È abbastanza logico che gli scrittori americani famosi (leggete qua un articolo di un rappresentante della Writers Representatives) siano contrari a questa regola, esattamente come i musicisti famosi non sopportano la musica distribuita liberamente. Più divertente leggere i commenti degli scrittori italiani: Vattimo spiega «In generale sono per la libera circolazione delle idee sulla rete e per quanto mi riguarda sono ben felice se le mie idee trovano larga eco sul Web. Personalmente, quindi, non farei mai unazione legale di recupero crediti.
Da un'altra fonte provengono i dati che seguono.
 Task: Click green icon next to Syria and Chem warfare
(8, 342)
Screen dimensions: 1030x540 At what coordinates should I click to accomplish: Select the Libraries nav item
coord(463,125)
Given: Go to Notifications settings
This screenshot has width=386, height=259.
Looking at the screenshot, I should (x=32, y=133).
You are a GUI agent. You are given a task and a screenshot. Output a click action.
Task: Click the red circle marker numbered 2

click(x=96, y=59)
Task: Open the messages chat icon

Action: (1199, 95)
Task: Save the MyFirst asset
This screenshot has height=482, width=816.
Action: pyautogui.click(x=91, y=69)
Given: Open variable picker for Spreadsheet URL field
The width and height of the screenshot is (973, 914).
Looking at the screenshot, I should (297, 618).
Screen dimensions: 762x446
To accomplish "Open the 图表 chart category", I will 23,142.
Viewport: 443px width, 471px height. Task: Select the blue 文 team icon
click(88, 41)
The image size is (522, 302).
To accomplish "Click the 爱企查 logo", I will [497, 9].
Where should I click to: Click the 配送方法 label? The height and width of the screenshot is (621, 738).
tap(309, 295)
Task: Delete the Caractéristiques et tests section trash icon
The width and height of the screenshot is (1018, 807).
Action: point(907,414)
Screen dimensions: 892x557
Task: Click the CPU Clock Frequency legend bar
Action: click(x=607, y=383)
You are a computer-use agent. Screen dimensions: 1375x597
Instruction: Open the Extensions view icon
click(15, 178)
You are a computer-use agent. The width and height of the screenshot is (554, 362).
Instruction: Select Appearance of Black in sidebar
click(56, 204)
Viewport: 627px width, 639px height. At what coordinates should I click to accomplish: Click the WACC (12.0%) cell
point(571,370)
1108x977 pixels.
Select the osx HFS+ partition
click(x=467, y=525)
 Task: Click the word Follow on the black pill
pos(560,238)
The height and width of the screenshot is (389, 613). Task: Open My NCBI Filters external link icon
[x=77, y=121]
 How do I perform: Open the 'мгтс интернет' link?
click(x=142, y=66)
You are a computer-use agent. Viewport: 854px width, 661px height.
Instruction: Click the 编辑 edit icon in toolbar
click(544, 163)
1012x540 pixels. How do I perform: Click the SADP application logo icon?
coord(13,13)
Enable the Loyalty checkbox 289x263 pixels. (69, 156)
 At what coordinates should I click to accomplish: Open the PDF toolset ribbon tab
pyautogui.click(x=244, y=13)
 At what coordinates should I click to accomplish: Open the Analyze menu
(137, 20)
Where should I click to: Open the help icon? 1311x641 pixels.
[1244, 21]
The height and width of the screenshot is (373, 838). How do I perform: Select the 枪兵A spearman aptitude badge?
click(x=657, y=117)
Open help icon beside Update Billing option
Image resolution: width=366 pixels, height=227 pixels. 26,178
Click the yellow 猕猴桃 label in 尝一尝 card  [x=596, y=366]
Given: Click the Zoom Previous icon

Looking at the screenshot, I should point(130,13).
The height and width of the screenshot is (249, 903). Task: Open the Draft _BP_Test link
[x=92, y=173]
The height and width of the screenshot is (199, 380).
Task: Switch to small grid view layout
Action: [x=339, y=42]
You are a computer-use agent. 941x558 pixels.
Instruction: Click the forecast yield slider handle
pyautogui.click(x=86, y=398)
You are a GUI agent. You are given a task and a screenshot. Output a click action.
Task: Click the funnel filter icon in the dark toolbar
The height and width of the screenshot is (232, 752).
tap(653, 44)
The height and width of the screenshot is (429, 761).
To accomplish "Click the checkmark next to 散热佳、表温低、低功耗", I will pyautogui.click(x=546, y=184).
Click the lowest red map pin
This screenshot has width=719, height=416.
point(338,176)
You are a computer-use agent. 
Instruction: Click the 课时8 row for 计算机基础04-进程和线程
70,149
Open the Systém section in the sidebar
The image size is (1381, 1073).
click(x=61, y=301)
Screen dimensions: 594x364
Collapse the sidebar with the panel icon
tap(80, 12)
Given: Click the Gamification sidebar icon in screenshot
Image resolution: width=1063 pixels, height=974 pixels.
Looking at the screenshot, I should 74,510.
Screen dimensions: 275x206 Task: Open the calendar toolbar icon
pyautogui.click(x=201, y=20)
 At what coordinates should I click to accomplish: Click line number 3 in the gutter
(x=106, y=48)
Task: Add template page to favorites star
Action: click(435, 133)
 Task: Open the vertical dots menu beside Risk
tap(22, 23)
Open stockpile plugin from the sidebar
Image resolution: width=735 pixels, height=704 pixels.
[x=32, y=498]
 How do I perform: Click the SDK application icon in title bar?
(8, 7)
Cosa diversa è se si muove un editore o il mio editore in particolare» mostrando come si possa riuscire a protestare assoluta innocenza mandando avanti qualcun altro; Alberoni ironizza sul fatto che tanto Innamoramento e amore è stato mal tradotto in inglese, e gli anglofoni non lo capiscono (sì, questa è ironia), ma si arrabbierebbe molto «se su Google apparissero senza mia autorizzazione le traduzioni in francese, spagnolo, portoghese, tedesco, svedese o giapponese, alcune delle lingue in cui sono stati pubblicati miei libri con grande successo e quindi ricavi per me». Bisogna dire che almeno lui ha l’onestà di dire che il problema è la vil pecunia.
La mia domanda è: ma si perderebbe davvero tanta vil pecunia? Io ammetto di avere dei limiti personali, ma non riesco proprio a leggere un libro su un monitor. Persino i manuali tecnici li preferisco in doppia versione: rilegati per studiarli, e online se devo cercare al volo qualcosa. Secondo me anche i long seller verrebbero comunque acquistati lo stesso; non so come sia il mercato americano, ma qua da noi ci si divide in lettori compulsivi che comprano tutto perché piace loro la carta, e non-lettori che vanno in libreria una volta l’anno perché regalare a Natale un libro fa sentire acculturati, e non potrebbero fare lo stesso con un file. Probabilmente decidere un periodo di un paio d’anni prima di un forfait per la fruizione digitale (via, facciamo cinque anni per la narrativa visto che sono buono) sarebbe un buon compromesso, ma non credo nessuno abbia voglia di raggiungerlo.
Sarebbe però interessante sapere come vanno le vendite dei pochi coraggiosi che in Italia pubblicano sotto Creative Commons e lasciano la versione digitale delle loro opere!